▸ Records shown:
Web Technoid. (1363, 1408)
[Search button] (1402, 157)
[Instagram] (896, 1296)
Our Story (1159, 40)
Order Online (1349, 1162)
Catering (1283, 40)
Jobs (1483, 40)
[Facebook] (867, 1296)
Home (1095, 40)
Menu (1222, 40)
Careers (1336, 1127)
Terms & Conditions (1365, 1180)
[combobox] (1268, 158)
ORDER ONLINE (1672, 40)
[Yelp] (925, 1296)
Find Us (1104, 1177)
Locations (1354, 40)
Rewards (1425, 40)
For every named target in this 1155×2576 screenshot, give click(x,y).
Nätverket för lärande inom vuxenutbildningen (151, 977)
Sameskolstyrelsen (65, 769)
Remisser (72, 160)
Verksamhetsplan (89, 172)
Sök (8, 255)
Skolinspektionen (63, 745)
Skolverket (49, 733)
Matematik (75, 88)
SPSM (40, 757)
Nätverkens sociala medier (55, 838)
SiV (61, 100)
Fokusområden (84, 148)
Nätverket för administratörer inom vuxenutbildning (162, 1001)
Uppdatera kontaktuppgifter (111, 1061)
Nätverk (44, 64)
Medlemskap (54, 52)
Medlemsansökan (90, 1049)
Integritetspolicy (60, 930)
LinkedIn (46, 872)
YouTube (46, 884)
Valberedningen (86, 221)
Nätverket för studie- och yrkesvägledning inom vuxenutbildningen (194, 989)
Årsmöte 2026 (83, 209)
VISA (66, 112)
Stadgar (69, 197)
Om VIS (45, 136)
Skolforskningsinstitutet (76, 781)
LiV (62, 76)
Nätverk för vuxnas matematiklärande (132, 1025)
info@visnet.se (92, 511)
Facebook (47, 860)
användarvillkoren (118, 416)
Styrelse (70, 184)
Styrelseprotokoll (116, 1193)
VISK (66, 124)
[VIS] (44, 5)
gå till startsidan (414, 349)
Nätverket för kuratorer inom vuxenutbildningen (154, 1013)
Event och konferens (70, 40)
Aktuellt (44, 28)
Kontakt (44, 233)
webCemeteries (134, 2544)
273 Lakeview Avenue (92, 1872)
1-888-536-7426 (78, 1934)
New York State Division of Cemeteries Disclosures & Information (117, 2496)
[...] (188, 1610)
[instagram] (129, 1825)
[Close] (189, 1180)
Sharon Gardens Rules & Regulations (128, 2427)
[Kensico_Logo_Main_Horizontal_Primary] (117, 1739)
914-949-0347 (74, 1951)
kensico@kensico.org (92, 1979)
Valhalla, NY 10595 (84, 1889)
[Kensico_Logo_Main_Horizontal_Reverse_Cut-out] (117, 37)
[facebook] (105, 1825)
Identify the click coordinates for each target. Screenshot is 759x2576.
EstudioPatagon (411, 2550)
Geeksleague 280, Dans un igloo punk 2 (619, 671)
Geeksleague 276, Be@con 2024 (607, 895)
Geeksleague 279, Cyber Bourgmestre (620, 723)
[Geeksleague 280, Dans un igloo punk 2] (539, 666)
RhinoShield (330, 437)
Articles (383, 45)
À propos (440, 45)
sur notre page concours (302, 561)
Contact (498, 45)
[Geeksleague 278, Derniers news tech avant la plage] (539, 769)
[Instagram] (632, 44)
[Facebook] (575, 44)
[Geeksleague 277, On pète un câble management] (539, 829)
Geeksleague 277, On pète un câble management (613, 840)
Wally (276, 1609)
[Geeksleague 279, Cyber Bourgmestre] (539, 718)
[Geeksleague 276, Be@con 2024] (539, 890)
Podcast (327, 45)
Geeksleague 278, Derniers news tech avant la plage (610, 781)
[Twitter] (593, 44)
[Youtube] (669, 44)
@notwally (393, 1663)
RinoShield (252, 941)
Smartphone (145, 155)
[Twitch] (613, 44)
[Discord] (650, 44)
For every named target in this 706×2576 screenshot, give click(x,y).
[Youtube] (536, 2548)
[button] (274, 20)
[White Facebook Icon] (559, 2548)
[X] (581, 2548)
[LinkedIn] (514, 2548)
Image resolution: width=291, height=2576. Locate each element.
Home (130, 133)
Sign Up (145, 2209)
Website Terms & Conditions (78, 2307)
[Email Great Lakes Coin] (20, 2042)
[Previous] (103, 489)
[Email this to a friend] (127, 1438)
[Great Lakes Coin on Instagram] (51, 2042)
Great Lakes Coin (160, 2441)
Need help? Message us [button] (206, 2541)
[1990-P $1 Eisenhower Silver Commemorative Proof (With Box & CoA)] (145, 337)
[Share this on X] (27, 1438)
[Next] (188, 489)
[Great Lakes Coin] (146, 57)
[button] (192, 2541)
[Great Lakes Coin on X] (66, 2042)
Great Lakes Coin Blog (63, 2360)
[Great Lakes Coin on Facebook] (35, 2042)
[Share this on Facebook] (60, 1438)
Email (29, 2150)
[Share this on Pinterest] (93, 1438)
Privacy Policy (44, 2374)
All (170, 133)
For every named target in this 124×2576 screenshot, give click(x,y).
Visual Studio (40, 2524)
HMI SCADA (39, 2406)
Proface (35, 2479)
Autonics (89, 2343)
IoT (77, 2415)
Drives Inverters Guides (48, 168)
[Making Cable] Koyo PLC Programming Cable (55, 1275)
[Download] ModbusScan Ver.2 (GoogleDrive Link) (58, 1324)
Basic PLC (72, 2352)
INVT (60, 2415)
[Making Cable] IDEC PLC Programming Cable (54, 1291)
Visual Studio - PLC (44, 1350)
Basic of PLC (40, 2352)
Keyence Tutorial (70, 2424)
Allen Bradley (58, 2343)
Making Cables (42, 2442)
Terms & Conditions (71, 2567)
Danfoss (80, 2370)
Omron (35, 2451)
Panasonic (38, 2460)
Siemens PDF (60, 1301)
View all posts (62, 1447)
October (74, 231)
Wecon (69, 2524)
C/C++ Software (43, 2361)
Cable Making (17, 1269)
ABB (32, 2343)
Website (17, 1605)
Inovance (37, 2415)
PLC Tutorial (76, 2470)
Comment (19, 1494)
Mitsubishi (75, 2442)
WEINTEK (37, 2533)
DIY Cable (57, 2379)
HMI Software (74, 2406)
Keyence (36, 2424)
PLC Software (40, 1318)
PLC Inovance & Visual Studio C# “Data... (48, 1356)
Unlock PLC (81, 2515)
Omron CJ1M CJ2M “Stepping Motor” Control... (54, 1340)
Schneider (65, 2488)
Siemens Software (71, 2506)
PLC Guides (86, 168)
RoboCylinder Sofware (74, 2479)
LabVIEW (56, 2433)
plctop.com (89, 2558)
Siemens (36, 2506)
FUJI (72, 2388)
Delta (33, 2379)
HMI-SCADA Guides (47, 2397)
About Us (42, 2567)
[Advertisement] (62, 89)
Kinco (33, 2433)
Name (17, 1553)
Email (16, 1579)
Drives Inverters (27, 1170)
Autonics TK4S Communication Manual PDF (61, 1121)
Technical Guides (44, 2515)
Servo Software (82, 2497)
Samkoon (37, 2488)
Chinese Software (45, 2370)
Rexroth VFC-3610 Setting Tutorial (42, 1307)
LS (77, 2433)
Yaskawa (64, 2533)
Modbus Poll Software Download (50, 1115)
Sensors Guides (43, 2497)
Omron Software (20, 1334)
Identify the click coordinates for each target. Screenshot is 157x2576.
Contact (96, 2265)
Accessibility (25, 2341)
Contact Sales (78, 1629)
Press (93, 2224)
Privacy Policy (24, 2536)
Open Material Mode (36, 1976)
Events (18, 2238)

▸ Task instructions: Transcribe the material in full; every line must match exactly.

▸ Solution to this problem:
Web Technoid. (1363, 1408)
[Search button] (1402, 157)
[Instagram] (896, 1296)
Our Story (1159, 40)
Order Online (1349, 1162)
Catering (1283, 40)
Jobs (1483, 40)
[Facebook] (867, 1296)
Home (1095, 40)
Menu (1222, 40)
Careers (1336, 1127)
Terms & Conditions (1365, 1180)
[combobox] (1268, 158)
ORDER ONLINE (1672, 40)
[Yelp] (925, 1296)
Find Us (1104, 1177)
Locations (1354, 40)
Rewards (1425, 40)
For every named target in this 1155×2576 screenshot, give click(x,y).
Nätverket för lärande inom vuxenutbildningen (151, 977)
Sameskolstyrelsen (65, 769)
Remisser (72, 160)
Verksamhetsplan (89, 172)
Sök (8, 255)
Skolinspektionen (63, 745)
Skolverket (49, 733)
Matematik (75, 88)
SPSM (40, 757)
Nätverkens sociala medier (55, 838)
SiV (61, 100)
Fokusområden (84, 148)
Nätverket för administratörer inom vuxenutbildning (162, 1001)
Uppdatera kontaktuppgifter (111, 1061)
Nätverk (44, 64)
Medlemskap (54, 52)
Medlemsansökan (90, 1049)
Integritetspolicy (60, 930)
LinkedIn (46, 872)
YouTube (46, 884)
Valberedningen (86, 221)
Nätverket för studie- och yrkesvägledning inom vuxenutbildningen (194, 989)
Årsmöte 2026 (83, 209)
VISA (66, 112)
Stadgar (69, 197)
Om VIS (45, 136)
Skolforskningsinstitutet (76, 781)
LiV (62, 76)
Nätverk för vuxnas matematiklärande (132, 1025)
info@visnet.se (92, 511)
Facebook (47, 860)
användarvillkoren (118, 416)
Styrelse (70, 184)
Styrelseprotokoll (116, 1193)
VISK (66, 124)
[VIS] (44, 5)
gå till startsidan (414, 349)
Nätverket för kuratorer inom vuxenutbildningen (154, 1013)
Event och konferens (70, 40)
Aktuellt (44, 28)
Kontakt (44, 233)
webCemeteries (134, 2544)
273 Lakeview Avenue (92, 1872)
1-888-536-7426 (78, 1934)
New York State Division of Cemeteries Disclosures & Information (117, 2496)
[...] (188, 1610)
[instagram] (129, 1825)
[Close] (189, 1180)
Sharon Gardens Rules & Regulations (128, 2427)
[Kensico_Logo_Main_Horizontal_Primary] (117, 1739)
914-949-0347 (74, 1951)
kensico@kensico.org (92, 1979)
Valhalla, NY 10595 (84, 1889)
[Kensico_Logo_Main_Horizontal_Reverse_Cut-out] (117, 37)
[facebook] (105, 1825)
Identify the click coordinates for each target. Screenshot is 759x2576.
EstudioPatagon (411, 2550)
Geeksleague 280, Dans un igloo punk 2 (619, 671)
Geeksleague 276, Be@con 2024 (607, 895)
Geeksleague 279, Cyber Bourgmestre (620, 723)
[Geeksleague 280, Dans un igloo punk 2] (539, 666)
RhinoShield (330, 437)
Articles (383, 45)
À propos (440, 45)
sur notre page concours (302, 561)
Contact (498, 45)
[Geeksleague 278, Derniers news tech avant la plage] (539, 769)
[Instagram] (632, 44)
[Facebook] (575, 44)
[Geeksleague 277, On pète un câble management] (539, 829)
Geeksleague 277, On pète un câble management (613, 840)
Wally (276, 1609)
[Geeksleague 279, Cyber Bourgmestre] (539, 718)
[Geeksleague 276, Be@con 2024] (539, 890)
Podcast (327, 45)
Geeksleague 278, Derniers news tech avant la plage (610, 781)
[Twitter] (593, 44)
[Youtube] (669, 44)
@notwally (393, 1663)
RinoShield (252, 941)
Smartphone (145, 155)
[Twitch] (613, 44)
[Discord] (650, 44)
For every named target in this 706×2576 screenshot, give click(x,y).
[Youtube] (536, 2548)
[button] (274, 20)
[White Facebook Icon] (559, 2548)
[X] (581, 2548)
[LinkedIn] (514, 2548)
Image resolution: width=291, height=2576. Locate each element.
Home (130, 133)
Sign Up (145, 2209)
Website Terms & Conditions (78, 2307)
[Email Great Lakes Coin] (20, 2042)
[Previous] (103, 489)
[Email this to a friend] (127, 1438)
[Great Lakes Coin on Instagram] (51, 2042)
Great Lakes Coin (160, 2441)
Need help? Message us [button] (206, 2541)
[1990-P $1 Eisenhower Silver Commemorative Proof (With Box & CoA)] (145, 337)
[Share this on X] (27, 1438)
[Next] (188, 489)
[Great Lakes Coin] (146, 57)
[button] (192, 2541)
[Great Lakes Coin on X] (66, 2042)
Great Lakes Coin Blog (63, 2360)
[Great Lakes Coin on Facebook] (35, 2042)
[Share this on Facebook] (60, 1438)
Email (29, 2150)
[Share this on Pinterest] (93, 1438)
Privacy Policy (44, 2374)
All (170, 133)
For every named target in this 124×2576 screenshot, give click(x,y).
Visual Studio (40, 2524)
HMI SCADA (39, 2406)
Proface (35, 2479)
Autonics (89, 2343)
IoT (77, 2415)
Drives Inverters Guides (48, 168)
[Making Cable] Koyo PLC Programming Cable (55, 1275)
[Download] ModbusScan Ver.2 (GoogleDrive Link) (58, 1324)
Basic PLC (72, 2352)
INVT (60, 2415)
[Making Cable] IDEC PLC Programming Cable (54, 1291)
Visual Studio - PLC (44, 1350)
Basic of PLC (40, 2352)
Keyence Tutorial (70, 2424)
Allen Bradley (58, 2343)
Making Cables (42, 2442)
Terms & Conditions (71, 2567)
Danfoss (80, 2370)
Omron (35, 2451)
Panasonic (38, 2460)
Siemens PDF (60, 1301)
View all posts (62, 1447)
October (74, 231)
Wecon (69, 2524)
C/C++ Software (43, 2361)
Cable Making (17, 1269)
ABB (32, 2343)
Website (17, 1605)
Inovance (37, 2415)
PLC Tutorial (76, 2470)
Comment (19, 1494)
Mitsubishi (75, 2442)
WEINTEK (37, 2533)
DIY Cable (57, 2379)
HMI Software (74, 2406)
Keyence (36, 2424)
PLC Software (40, 1318)
PLC Inovance & Visual Studio C# “Data... (48, 1356)
Unlock PLC (81, 2515)
Omron CJ1M CJ2M “Stepping Motor” Control... (54, 1340)
Schneider (65, 2488)
Siemens Software (71, 2506)
PLC Guides (86, 168)
RoboCylinder Sofware (74, 2479)
LabVIEW (56, 2433)
plctop.com (89, 2558)
Siemens (36, 2506)
FUJI (72, 2388)
Delta (33, 2379)
HMI-SCADA Guides (47, 2397)
About Us (42, 2567)
[Advertisement] (62, 89)
Kinco (33, 2433)
Name (17, 1553)
Email (16, 1579)
Drives Inverters (27, 1170)
Autonics TK4S Communication Manual PDF (61, 1121)
Technical Guides (44, 2515)
Servo Software (82, 2497)
Samkoon (37, 2488)
Chinese Software (45, 2370)
Rexroth VFC-3610 Setting Tutorial (42, 1307)
LS (77, 2433)
Yaskawa (64, 2533)
Modbus Poll Software Download (50, 1115)
Sensors Guides (43, 2497)
Omron Software (20, 1334)
Identify the click coordinates for each target. Screenshot is 157x2576.
Contact (96, 2265)
Accessibility (25, 2341)
Contact Sales (78, 1629)
Press (93, 2224)
Privacy Policy (24, 2536)
Open Material Mode (36, 1976)
Events (18, 2238)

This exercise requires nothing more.